You can infer this type of information from analyzing, for example, a social network profile of a customer, or a microblog comment of the sort you find on Twitter.

To measure an individual’s level of interest in watches, you could apply any of several text-analytics tools that can discover such correlations in an individual’s written text (social network statuses, tweets, blog postings, and such) or online activity (such as online social interactions, photo uploads, and searches).

After you collect all that data about your customers’ past transactions and current interests — the training data that shows your model what to look for — you’ll need to organize it into a structure that makes it easy to access and use (such as a database).

At this point, you’ve reached the second phase of data classification: the prediction stage, which is all about testing your model and the accuracy of the classification rules it has generated. For that purpose, you’ll need additional historical customer data, referred to as test data (which is different from the training data).

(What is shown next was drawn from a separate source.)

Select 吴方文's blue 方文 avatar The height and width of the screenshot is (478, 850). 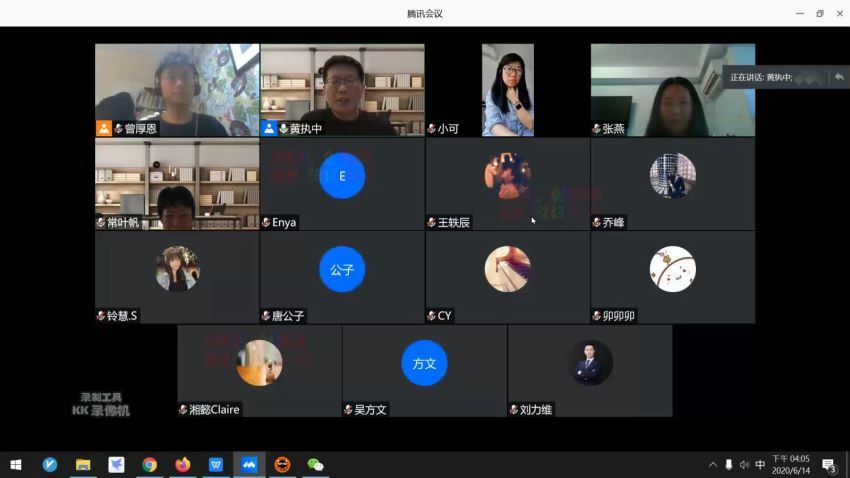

You feed this test data into your model and measure the accuracy of the resulting predictions. You count the times that the model predicted correctly the future behavior of the customers represented in your test data. You also count the times that the model made wrong predictions.

At this point, you have only two possible outcomes: Either you’re satisfied with the accuracy of the model or you aren’t:

  • If you’re satisfied, then you can start getting your model ready to make predictions as part of a production system.

  • If you’re not happy with the prediction, then you’ll need to retrain your model with a new training dataset.

If your original training data was not representative enough of the pool of your customers — or contained noisy data that threw off the model’s results by introducing false signals — then there’s more work to do to get your model up and running. Either outcome is useful in its way.